A Cinematic Horror: How the Pandemic Has Impacted Movie Theater Property Values
By Molly Luhrs, Popp Hutcheson
Diminishing tax liability may offer a silver lining amid a horror show of declining property values playing out for owners of silver screen properties across the nation. Many theater owners will pay more than their fair share in property taxes, however, unless and until they educate local tax assessors of the sinister influences that oppress their businesses.
Movie theaters have been one of the hardest-hit industries during the COVID-19 pandemic. Spaces where the big screen once lit the faces of attentive viewers fell dark and silent, to sit lifeless for months. Studios released only 23 films in 2020, the fewest since 2003, and box offices sold less than 225 million tickets.
As regulations eased, cinemas emerged far behind the pack of other businesses in a race to resume normal operations. Now, most states are allowing 100 percent occupancy in movie theaters; however, this does not mean movie-goers are rushing back to theaters. What is there to attract them? Some of the most anticipated new movies had their 2020 premiere dates pushed to middle or late 2021, with some even transitioning directly to streaming platforms like HBO.
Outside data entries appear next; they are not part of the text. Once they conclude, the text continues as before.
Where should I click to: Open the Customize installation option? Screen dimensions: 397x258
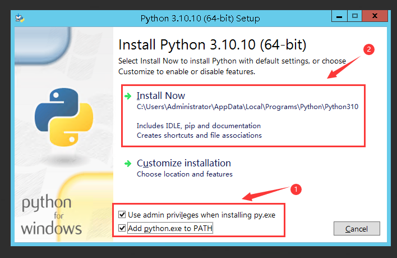coord(183,163)
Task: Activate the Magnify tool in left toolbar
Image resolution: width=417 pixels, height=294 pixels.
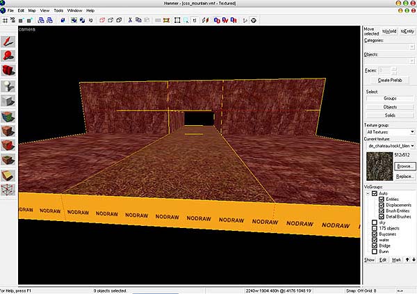Action: (x=8, y=54)
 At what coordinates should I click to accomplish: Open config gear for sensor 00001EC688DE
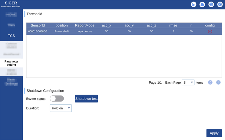(210, 31)
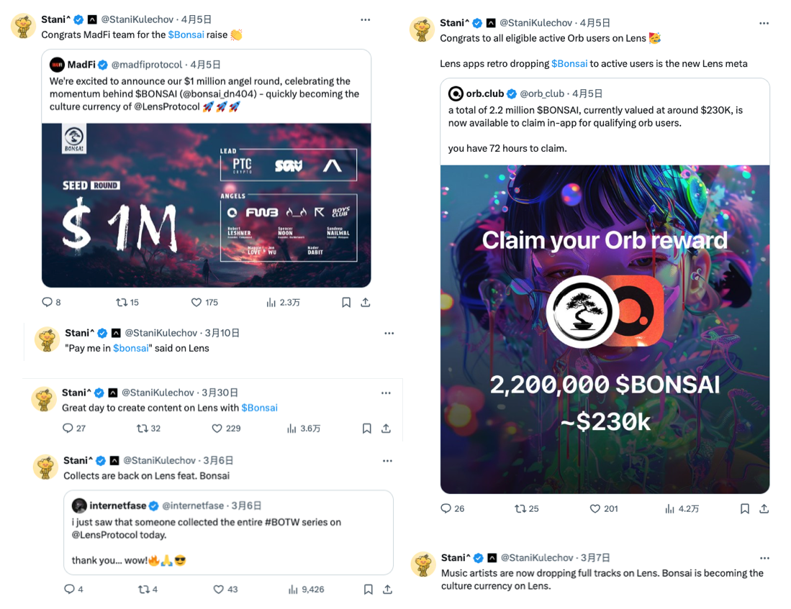Click the $Bonsai cashtag in the MadFi tweet
The image size is (791, 609).
point(186,35)
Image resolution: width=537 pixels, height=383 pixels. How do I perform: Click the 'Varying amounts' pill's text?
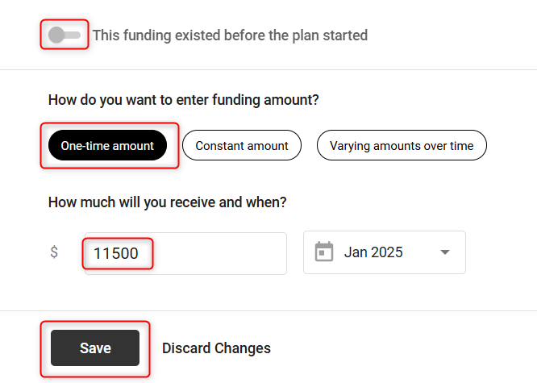pos(401,146)
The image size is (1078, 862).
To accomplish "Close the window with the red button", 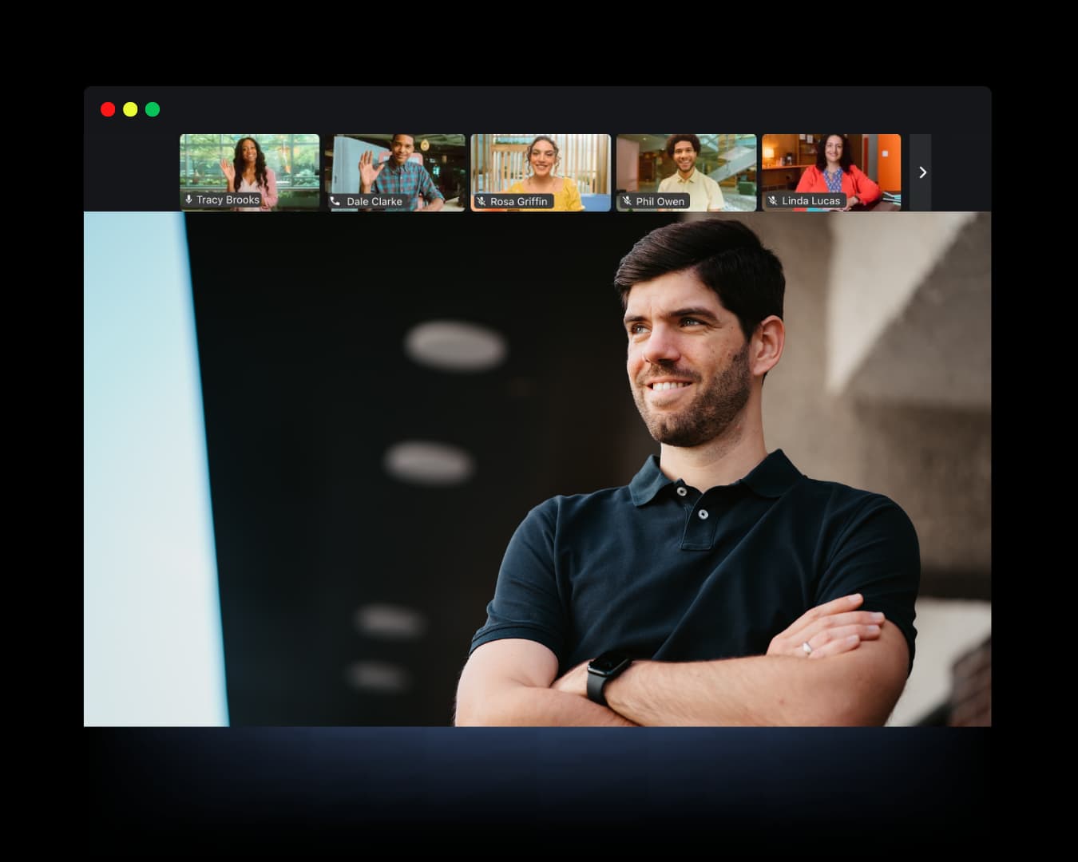I will [x=108, y=109].
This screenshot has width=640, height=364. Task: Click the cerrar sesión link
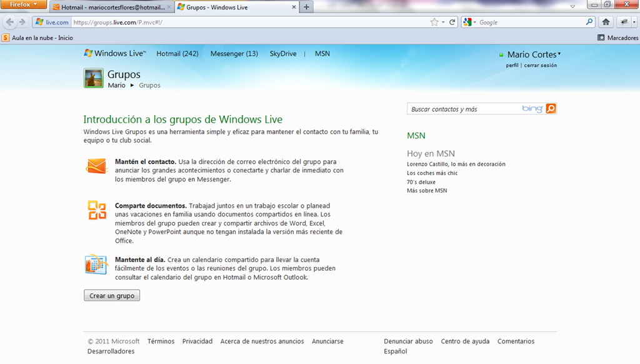[540, 66]
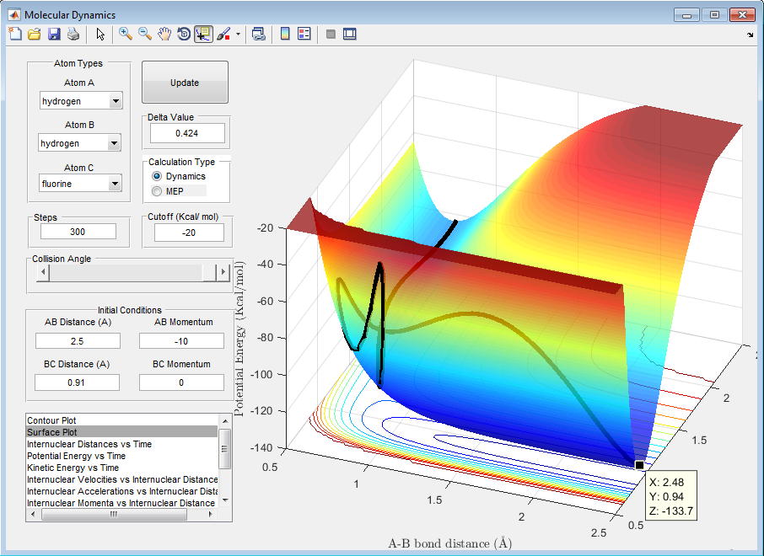Open a file with the folder icon

pyautogui.click(x=34, y=35)
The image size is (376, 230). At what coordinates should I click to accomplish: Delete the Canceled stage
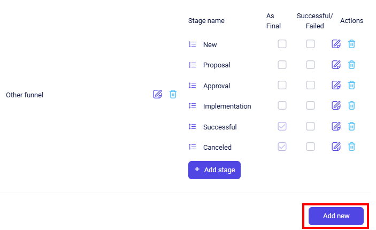351,147
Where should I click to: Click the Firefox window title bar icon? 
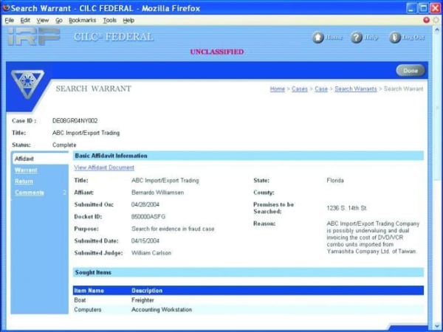8,7
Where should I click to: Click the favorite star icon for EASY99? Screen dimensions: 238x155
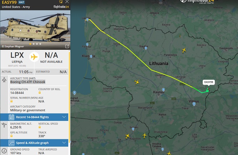tap(61, 2)
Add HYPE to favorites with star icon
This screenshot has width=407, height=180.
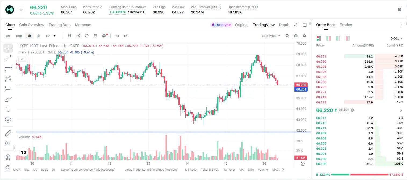pyautogui.click(x=21, y=10)
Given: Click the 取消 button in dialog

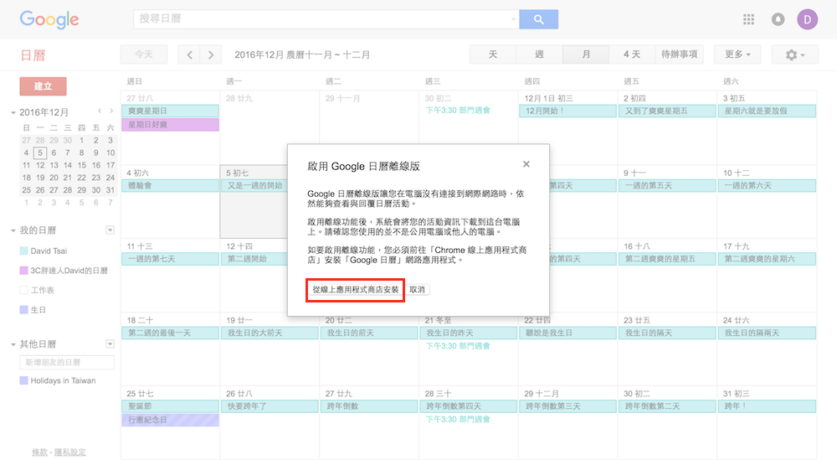Looking at the screenshot, I should pyautogui.click(x=419, y=289).
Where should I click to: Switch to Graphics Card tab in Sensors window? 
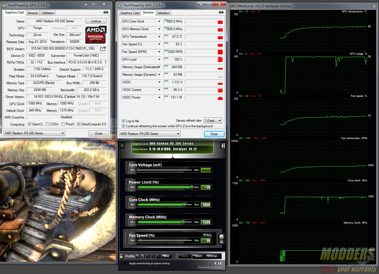(x=130, y=13)
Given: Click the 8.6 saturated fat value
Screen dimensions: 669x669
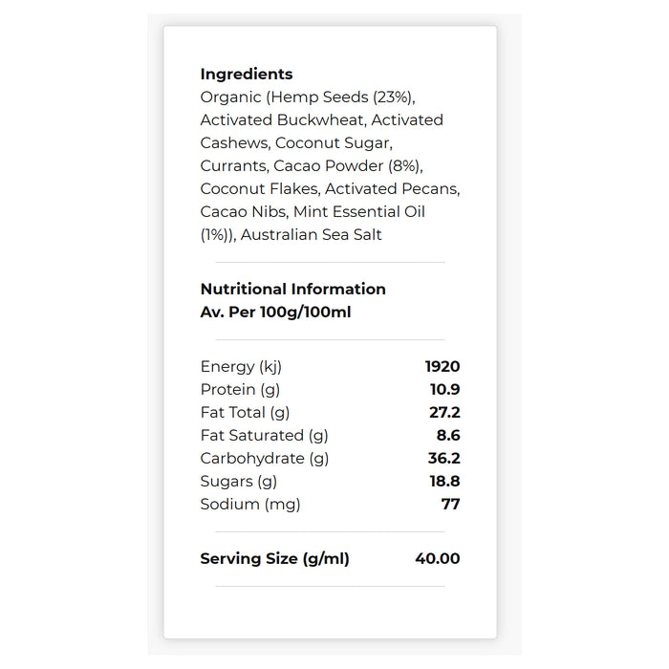Looking at the screenshot, I should (x=448, y=436).
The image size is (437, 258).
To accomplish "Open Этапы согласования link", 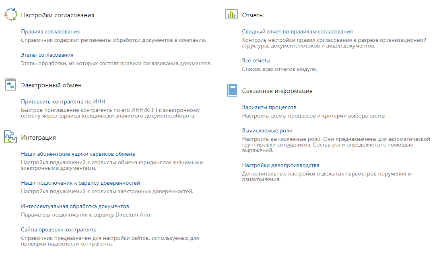I will [47, 55].
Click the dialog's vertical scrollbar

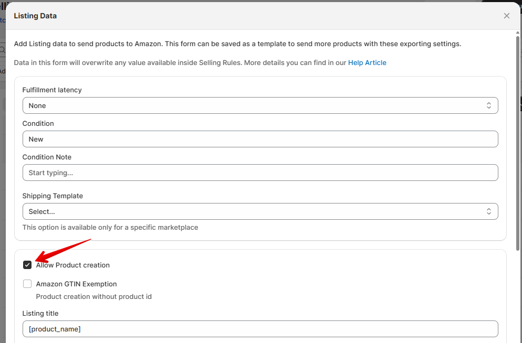coord(517,157)
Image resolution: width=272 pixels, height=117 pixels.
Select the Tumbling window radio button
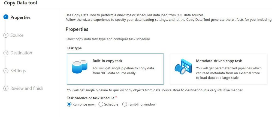[x=125, y=104]
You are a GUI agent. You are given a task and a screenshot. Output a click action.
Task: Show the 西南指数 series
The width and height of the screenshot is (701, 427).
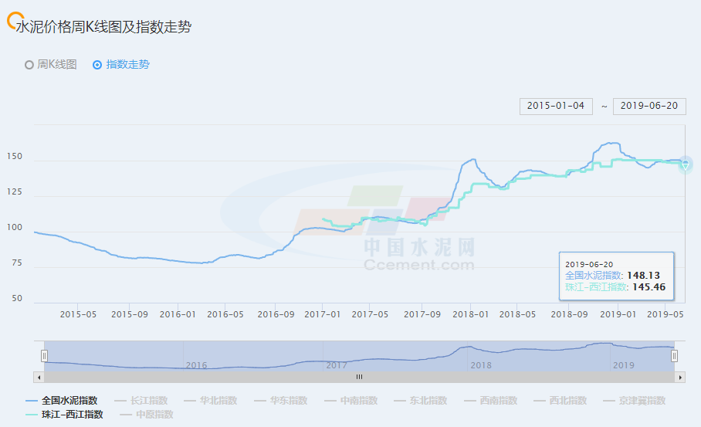[x=490, y=401]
On top of the lack of content, theaters are wrestling with new consumer preferences developed during quarantine. Streaming services such as Netflix and Hulu posed a threat to in-person cinemas long before COVID-19 ever indirectly accelerated the preference for home movie viewing. On the flipside, drive-in theaters saw an uptick in attendance during the pandemic, showing that consumers still enjoy watching a movie in an atmosphere specifically tailored for films.
While most industries are asking “Where do we go from here?” the big question for real estate professionals is “How does this shift in the economy affect property value?” As for movie theaters, there seems to be an opinion divide between optimistic hope for a rebound and a pessimistic expectation for further decline.
Cinemas were already difficult to value because of their unique usage and a lack of comparable transaction data across the country; now, weak ticket sales give appraisers and tax assessors a bigger hurdle in valuing movie theaters.
Theater amenities are evolving to match consumer demand with reclinable chairs, full dining and drinking experiences and higher-quality digital screening. Older theaters face design issues that deter conversion to modern cinemas. As a result, the total number of theaters in the United States has decreased by over 25 percent since the late 1990s.
Theaters also present red flags to investors seeking properties for conversion to other commercial uses. Most theaters are constructed with sloped floors and high ceilings, for example. While those conditions are ideal for audiences to enjoy a film, few businesses would find those characteristics appealing for their own use. Most organizations would consider those building features detrimental and deduct the cost to remove them from the purchase price.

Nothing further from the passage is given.